Fryckholm (Posterior decompression and nucleotomy)
What is it?
Fryckholm’s technique was developed to treat cervical radiculopathy, particularly in cases where soft disc herniations or spondylotic changes caused nerve root compression. This technique of posterior decompression and nucleotomy represents a significant milestone in the evolution of cervical spine surgery because it offers a motion-preserving option for selected cases of cervical radiculopathy, particularly where direct decompression of the nerve root is required and underscores the importance of tailored surgical approaches based on individual patient pathology and the continuous evolution of spinal surgical methods.
One of the primary advantages of Fryckholm’s technique is preserving intervertebral disc and overall spinal stability, as it avoids extensive discectomy and fusion. This particularly benefits patients with isolated nerve root compression without significant disc degeneration or instability.
However, this technique has limitations, especially in large disc herniations or multilevel spondylosis, where anterior approaches may be more effective.
Patients undergoing Fryckholm’s procedure generally experience significant relief from radicular symptoms.
Procedure
Fryckholm’s technique involves a posterior approach to the cervical spine.

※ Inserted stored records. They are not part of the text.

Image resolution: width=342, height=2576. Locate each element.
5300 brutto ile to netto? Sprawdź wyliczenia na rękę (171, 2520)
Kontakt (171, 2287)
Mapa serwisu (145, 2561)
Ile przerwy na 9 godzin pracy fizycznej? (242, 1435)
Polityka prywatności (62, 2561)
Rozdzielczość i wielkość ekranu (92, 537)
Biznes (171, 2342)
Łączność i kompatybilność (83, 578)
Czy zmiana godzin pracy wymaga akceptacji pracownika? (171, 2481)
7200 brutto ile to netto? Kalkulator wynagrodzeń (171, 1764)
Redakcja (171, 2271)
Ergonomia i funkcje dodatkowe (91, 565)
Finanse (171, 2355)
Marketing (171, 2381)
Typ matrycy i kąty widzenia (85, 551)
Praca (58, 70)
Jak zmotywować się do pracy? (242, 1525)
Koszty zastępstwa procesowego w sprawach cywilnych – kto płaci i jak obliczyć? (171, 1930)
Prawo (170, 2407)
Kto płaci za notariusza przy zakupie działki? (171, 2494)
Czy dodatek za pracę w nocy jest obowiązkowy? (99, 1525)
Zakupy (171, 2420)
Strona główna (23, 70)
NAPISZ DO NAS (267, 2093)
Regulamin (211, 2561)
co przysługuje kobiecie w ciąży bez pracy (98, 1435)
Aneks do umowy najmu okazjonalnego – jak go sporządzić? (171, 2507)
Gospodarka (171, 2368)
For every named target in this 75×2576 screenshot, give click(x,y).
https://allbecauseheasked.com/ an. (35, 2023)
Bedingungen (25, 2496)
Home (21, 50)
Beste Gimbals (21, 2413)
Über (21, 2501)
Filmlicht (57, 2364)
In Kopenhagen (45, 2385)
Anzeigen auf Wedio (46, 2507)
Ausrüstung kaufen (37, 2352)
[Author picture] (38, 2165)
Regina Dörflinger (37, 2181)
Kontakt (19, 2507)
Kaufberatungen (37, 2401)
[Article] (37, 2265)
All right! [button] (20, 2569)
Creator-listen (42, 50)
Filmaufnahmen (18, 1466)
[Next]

Unlike anterior approaches, which directly address disc pathology, this posterior method focuses on decompressing the affected nerve root by removing the offending structures from a dorsal perspective.
The procedure begins with a midline incision over the relevant cervical segments. Subperiosteal dissection exposes the laminae and facet joints. A key aspect of Fryckholm’s technique is the partial removal of the lamina (laminotomy) and the medial aspect of the facet joint to access the nerve root canal.
Once the nerve root is visualized, the surgeon performs a careful dissection to identify and remove any compressive lesions, such as herniated disc material or osteophytes. Nucleotomy, the removal of disc material, is performed as needed, taking care not to destabilize the adjacent vertebral segments. This includes microsurgical techniques for enhanced precision and minimal invasiveness and incorporating intraoperative imaging and neuromonitoring for improved safety and efficacy.